::: DATA FOR ANALYSIS :::
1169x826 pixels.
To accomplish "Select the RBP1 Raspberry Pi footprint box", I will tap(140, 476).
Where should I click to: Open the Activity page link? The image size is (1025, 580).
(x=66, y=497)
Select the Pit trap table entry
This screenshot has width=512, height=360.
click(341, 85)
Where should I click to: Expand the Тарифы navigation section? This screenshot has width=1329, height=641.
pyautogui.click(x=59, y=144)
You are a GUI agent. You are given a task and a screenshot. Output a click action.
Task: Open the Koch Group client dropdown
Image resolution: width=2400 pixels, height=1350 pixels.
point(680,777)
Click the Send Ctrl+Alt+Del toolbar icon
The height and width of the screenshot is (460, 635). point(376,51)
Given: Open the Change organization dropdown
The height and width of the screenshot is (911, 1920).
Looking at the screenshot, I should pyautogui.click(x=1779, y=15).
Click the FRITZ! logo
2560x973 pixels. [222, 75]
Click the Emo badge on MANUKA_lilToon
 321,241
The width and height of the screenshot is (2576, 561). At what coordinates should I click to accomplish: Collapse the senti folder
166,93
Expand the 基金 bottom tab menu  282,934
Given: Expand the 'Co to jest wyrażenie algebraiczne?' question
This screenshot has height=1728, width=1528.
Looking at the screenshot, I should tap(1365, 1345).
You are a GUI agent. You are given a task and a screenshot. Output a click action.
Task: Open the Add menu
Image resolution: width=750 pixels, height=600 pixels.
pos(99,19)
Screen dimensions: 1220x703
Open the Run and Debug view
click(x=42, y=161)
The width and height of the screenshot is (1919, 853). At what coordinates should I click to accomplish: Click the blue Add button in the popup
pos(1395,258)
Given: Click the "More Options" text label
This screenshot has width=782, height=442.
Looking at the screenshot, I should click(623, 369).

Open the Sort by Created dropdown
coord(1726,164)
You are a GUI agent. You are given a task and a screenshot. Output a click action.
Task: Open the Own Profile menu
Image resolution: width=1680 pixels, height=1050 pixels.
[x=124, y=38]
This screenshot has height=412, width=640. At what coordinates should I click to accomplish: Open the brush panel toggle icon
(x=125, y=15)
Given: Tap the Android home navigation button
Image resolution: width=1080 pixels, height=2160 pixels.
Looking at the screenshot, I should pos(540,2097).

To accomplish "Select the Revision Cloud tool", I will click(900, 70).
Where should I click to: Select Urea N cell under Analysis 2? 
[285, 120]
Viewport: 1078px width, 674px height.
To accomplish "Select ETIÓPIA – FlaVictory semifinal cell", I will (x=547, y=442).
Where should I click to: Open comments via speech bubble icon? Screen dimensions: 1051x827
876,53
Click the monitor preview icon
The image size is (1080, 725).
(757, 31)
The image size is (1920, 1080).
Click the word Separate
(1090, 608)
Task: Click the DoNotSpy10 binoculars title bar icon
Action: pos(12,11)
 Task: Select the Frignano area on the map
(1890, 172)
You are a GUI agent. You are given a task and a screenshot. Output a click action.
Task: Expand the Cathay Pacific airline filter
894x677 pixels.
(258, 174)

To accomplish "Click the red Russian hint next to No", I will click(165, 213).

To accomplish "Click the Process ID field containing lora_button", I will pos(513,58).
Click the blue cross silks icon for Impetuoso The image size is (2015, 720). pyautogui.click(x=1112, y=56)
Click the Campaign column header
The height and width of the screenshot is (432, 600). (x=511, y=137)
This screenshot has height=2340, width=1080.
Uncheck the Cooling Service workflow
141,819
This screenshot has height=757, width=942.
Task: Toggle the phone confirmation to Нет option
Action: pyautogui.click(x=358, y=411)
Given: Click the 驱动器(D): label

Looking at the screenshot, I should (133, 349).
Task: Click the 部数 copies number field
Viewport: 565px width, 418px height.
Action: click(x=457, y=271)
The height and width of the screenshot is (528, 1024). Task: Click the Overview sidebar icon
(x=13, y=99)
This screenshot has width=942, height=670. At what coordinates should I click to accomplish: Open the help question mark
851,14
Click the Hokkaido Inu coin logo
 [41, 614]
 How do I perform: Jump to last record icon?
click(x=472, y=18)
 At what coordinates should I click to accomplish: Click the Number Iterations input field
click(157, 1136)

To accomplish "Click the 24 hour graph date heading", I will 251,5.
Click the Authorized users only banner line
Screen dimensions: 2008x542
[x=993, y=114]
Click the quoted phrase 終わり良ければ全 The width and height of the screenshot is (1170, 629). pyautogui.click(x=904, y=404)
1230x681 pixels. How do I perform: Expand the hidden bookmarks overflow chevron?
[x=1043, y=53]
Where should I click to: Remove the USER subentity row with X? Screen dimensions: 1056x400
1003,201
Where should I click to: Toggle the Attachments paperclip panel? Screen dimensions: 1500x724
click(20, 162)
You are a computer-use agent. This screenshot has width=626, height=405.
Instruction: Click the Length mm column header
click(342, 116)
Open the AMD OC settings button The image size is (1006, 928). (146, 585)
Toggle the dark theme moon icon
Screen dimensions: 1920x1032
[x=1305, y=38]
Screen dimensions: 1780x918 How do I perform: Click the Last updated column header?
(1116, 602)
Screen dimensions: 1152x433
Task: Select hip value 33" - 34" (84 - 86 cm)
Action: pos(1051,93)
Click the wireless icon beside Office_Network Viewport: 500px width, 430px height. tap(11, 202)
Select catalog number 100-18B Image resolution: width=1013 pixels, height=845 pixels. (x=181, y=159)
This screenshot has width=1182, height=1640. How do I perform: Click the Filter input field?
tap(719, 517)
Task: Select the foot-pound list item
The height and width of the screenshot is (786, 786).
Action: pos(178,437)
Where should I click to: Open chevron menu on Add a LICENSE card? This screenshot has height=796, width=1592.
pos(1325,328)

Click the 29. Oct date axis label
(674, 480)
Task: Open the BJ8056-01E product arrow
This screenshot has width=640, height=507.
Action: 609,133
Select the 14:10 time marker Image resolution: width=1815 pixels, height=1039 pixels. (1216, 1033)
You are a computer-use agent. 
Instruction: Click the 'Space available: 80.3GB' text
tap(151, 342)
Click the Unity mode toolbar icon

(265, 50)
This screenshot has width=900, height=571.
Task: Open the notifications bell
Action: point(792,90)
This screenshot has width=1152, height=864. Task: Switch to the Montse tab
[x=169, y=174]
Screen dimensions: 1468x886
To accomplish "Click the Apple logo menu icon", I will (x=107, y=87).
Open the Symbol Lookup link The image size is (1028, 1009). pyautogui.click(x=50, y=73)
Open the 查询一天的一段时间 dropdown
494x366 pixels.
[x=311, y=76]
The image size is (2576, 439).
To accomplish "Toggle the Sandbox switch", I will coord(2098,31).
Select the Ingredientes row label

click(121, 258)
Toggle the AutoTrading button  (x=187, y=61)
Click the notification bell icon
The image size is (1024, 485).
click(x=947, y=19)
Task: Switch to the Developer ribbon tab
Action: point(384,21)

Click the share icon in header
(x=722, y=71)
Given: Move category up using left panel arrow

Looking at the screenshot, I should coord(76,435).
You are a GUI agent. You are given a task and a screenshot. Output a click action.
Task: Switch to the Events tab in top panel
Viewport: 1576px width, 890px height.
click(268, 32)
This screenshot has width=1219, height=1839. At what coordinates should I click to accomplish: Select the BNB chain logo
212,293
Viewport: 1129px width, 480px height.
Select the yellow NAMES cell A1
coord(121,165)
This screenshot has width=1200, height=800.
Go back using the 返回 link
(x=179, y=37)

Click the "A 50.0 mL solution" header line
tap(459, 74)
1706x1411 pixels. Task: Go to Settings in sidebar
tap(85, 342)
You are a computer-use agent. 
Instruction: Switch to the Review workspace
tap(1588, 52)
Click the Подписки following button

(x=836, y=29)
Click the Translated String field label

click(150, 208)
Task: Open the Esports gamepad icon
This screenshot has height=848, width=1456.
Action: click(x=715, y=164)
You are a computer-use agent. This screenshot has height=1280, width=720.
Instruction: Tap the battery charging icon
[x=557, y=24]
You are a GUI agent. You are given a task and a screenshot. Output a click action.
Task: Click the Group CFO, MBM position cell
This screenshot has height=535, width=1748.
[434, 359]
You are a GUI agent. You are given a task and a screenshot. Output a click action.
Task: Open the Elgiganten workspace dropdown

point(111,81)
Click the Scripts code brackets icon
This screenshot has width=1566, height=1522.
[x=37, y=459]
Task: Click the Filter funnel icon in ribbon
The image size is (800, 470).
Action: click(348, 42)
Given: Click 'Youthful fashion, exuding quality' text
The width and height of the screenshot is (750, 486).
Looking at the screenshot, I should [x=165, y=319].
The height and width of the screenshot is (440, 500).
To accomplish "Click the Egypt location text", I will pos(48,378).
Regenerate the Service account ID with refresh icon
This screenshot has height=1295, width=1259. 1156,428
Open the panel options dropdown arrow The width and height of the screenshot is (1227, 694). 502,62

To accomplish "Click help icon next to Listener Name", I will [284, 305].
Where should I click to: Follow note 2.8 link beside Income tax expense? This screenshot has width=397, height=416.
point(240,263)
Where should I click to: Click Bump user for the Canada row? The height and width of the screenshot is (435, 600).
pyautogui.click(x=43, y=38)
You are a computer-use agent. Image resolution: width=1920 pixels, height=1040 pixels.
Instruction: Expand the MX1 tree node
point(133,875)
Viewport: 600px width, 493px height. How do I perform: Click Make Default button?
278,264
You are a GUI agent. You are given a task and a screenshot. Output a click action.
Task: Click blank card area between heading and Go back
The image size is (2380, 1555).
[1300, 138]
:::
§ **YOUR TASK**
Search the listing for the string "will". Copy each line where it is found.

§ **OUTPUT OF THE EXERCISE**
To accomplish "Select the RBP1 Raspberry Pi footprint box", I will tap(140, 476).
To accomplish "Select the Revision Cloud tool", I will click(900, 70).
To accomplish "Select ETIÓPIA – FlaVictory semifinal cell", I will (x=547, y=442).
To accomplish "Click the red Russian hint next to No", I will click(165, 213).
To accomplish "Click the Process ID field containing lora_button", I will pos(513,58).
To accomplish "Click the 24 hour graph date heading", I will 251,5.
To accomplish "Click the Apple logo menu icon", I will (x=107, y=87).
To accomplish "Toggle the Sandbox switch", I will coord(2098,31).
To accomplish "Click the Egypt location text", I will pos(48,378).
To accomplish "Click help icon next to Listener Name", I will [284, 305].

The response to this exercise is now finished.